# Foundation Workshop Worksheet

# 1) Explore Unity Catalog and the Query Editor
-  On the Left-side menu, select "Catalog"
- Find the "`samples`" catalog and then click on the "`bakehouse`" schema; 
- There you will find the two tables we need for our analysis, amongst others: `sales_transactions` and `sales_customers`.
- Select one of those tables and you should see the overview of the table, which includes the column names, owner, last updated date, etc. You can click on the "**_Sample Data_**" tab to see a subset of the dataset you selected.
  - At the top of the results, you should see a search bar where you can query the data using natural language! Feel free to ask any question, even in German: "_**Wie vielle Kunden haben wir"**_ - How many customers do we have?
  ![](path)
- Click on the "_**Insights**_" tab to see how frequently this table has been used over the last 30 days. (This will probably be empty, but at the end of the workshop, there should be more interesting insights to look at.)

**Interesting info:** If you select the "Details" tab and look at the "Storage location", you can find the exact path where that table resides on your cloud provider. This is the Lakehouse architecture in action, where we seperate compute and storage.


- Now at the top right of the table, click on "**Create**" then "**Query**"
- This will open the Databricks SQL Editor where you can run the query (by clicking _**"Run all"**_)
- Try out some other queries in the SQL Editor and click "Run all"
  1) `SELECT * FROM samples.bakehouse.sales_transactions LIMIT 10;`
  2) `SELECT * FROM samples.bakehouse.sales_customers LIMIT 10;`

### Optional
- This is more advanced. Click on the "_**Show performance**_" button at the buttom of your results to see how your query performed. Learn more about the SQL query profile [here](https://docs.databricks.com/gcp/en/sql/user/queries/query-profile).

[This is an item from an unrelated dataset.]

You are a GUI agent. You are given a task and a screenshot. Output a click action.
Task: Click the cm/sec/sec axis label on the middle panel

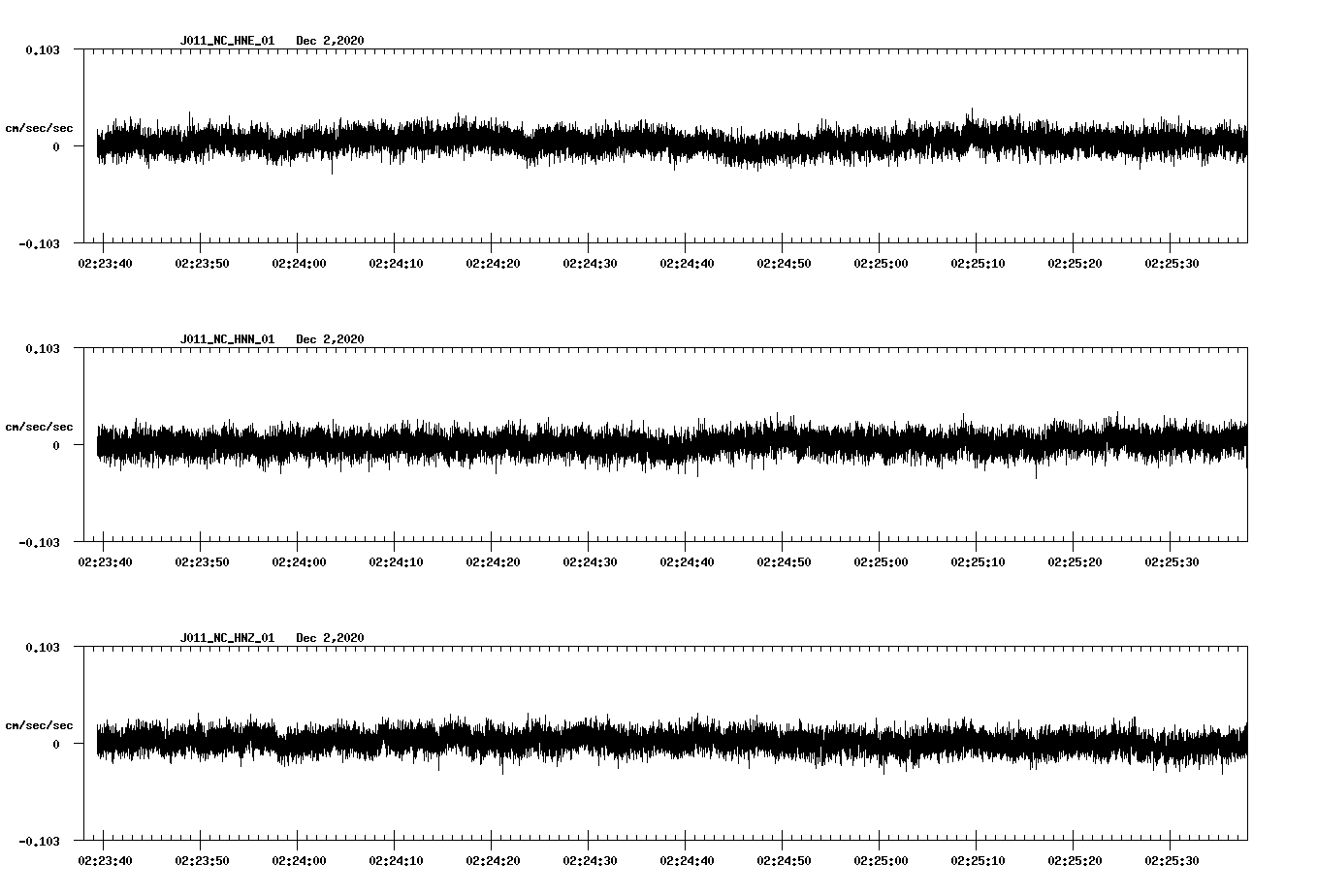[40, 426]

# 2) Explore Databricks Notebooks

To create a Notebook:
- On the left menu bar, click on the on "Workspace"
- Click on "Create folder" and call it "Databricks Foundation Worksheet"
- Within the folder, click on "Create" then select "Notebook"
- Rename the notebook to a name you like (add your name as a prefix so you can search for it quickly) by double clicking on the notebook tab at the top of the page. (It should currently have a name like "_Untitled Notebook ..._")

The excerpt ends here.